What is expected: Return, without alteration, the lines of the data from the line containing "This screenshot has" up to and including the line containing "(x=434, y=152)".

Extracted information:
## BEGIN

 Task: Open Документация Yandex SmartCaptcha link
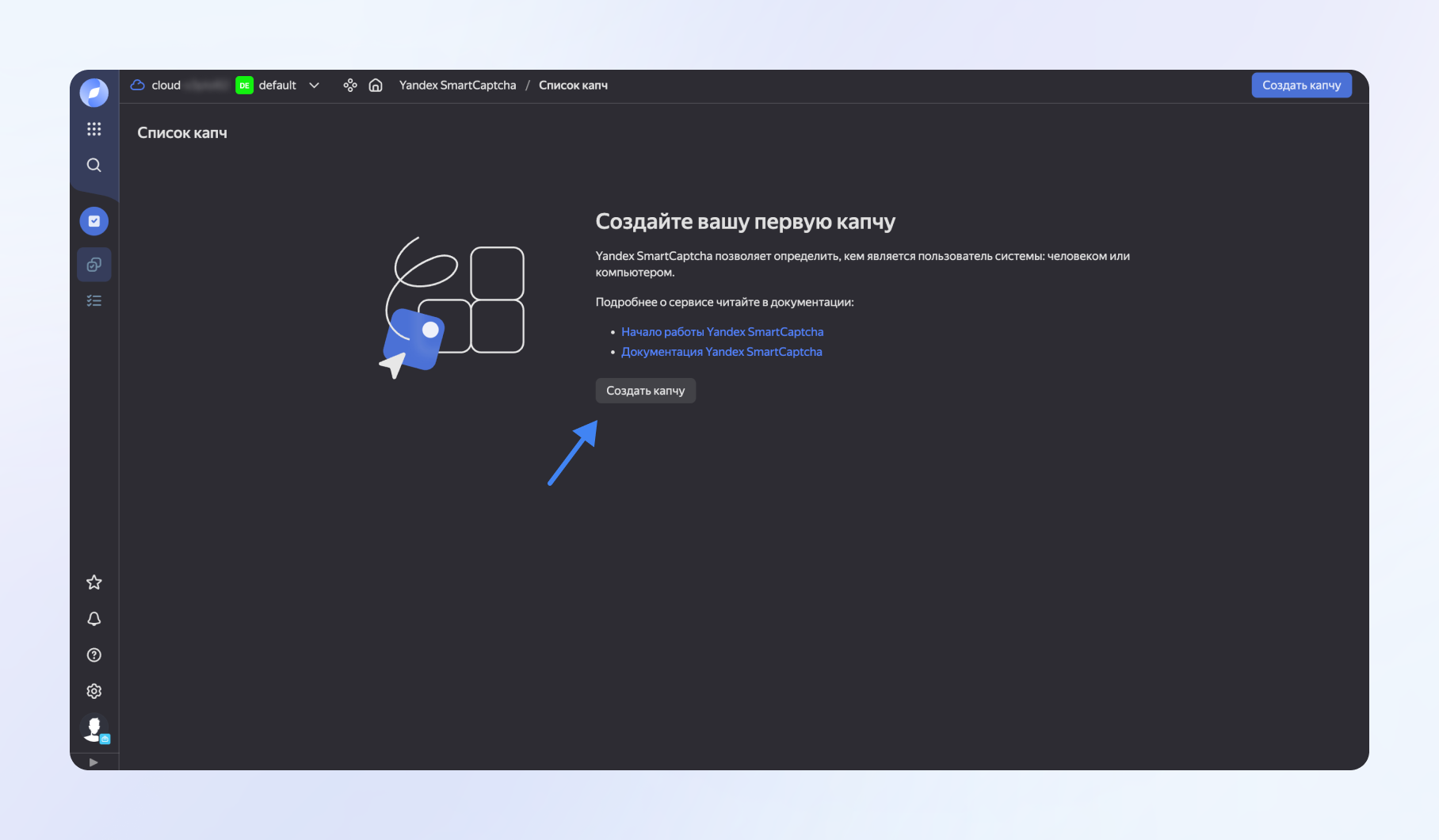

## END
## BEGIN

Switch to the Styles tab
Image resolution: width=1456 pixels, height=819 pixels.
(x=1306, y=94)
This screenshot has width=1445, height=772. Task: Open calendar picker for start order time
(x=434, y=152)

## END

Reply:
This screenshot has width=1445, height=772. Task: Open calendar picker for start order time
(x=434, y=152)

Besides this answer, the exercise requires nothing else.